До замужества я могла уехать куда угодно, а Брэмвейл с четырнадцати имел право проживать лишь в одном из двадцати городов, цепью окружавших разлом. Обеспечивать безопасность — долг перед обществом? Расплата за полученные способности? Но разве он о них просил?
Листая старинные книги, я часто задавалась этими вопросами, но ответов, естественно, не находила. А делиться подобными рассуждениями не рискнула бы даже с друзьями, если бы они у меня были. Уж слишком отличалось мое мнение от общепринятого. Никто уже и не помнил, что не всегда нами правили бессмертные желтоглазые, безразличные ко всему, кроме такого же желтого металла. И что вместо шахадов[25] были страны с разными обычаями, языками, законами.

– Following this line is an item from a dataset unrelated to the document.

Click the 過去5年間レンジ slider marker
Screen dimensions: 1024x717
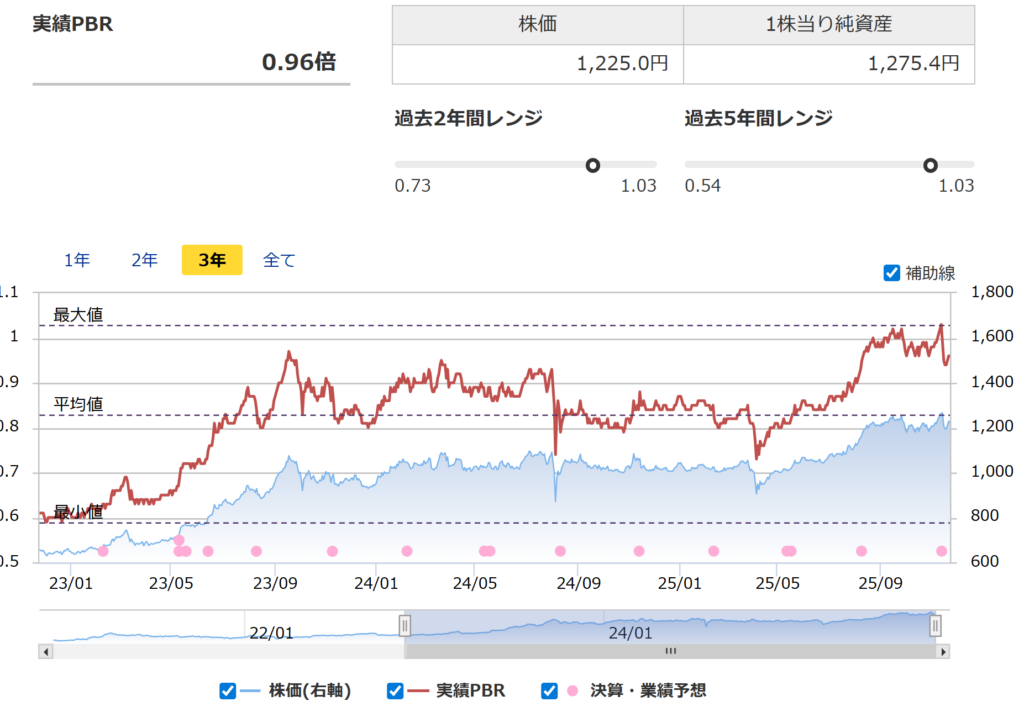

— Опять в картинки уткнулась? — бурчала Хайда, буквально впихивая мне в руку пирожок. — Как маленькая — все сказки тебе подавай! Лучше бы за своим питанием следила.
— Для этого у меня ты есть! — улыбнулась я. Иногда, увлекшись чтением, я действительно забывала поесть. Нетерпеливо ожидая Грэгори, которого все-таки вызвали на работу прямо со ступенек храма, книжку я выбрала по-настоящему интересную, чтобы надежно отвлечься и не коситься на дверь каждую минуту.
— Ты есть, — ворчливо передразнила кайра, наливая настой ромашки в мою любимую пузатую кружку. — Я-то есть, а вот мужа скоро не будет. — Я привычно отмахнулась от слов Хайды — стращать меня разводом, если «за ум не возьмусь», было ее любимым делом. — Машет она! Вроде взрослая девка, а дура дурой! Такой мужик пропадает, э-э-эх…
— Мужик не жалуется.
— А чего ему жаловаться? Жена дурная, так на стороне умная найдется да к рукам приберет.
Обычно я не обращала внимания на подобные причитания, но в тот момент что-то в словах кайры меня вдруг задело. Неприятное чувство было новым, незнакомым… Интуиция? А что, если…
— Ты сейчас о ком-то конкретном говоришь или просто туманными намеками пугаешь? — отложив надкушенный пирожок, поинтересовалась я.
Хайда немного помолчала, поправила кружевной воротничок своего строгого платья и, отводя взгляд, мрачно сообщила:
— Да какой уж тут туман. Есть одна. Вернее, не одна — претенденток хватает, — но эта уж больно наглая. Так и вертится возле хозяина: юбкой крутит, декольте трясет да ресницами хлопает.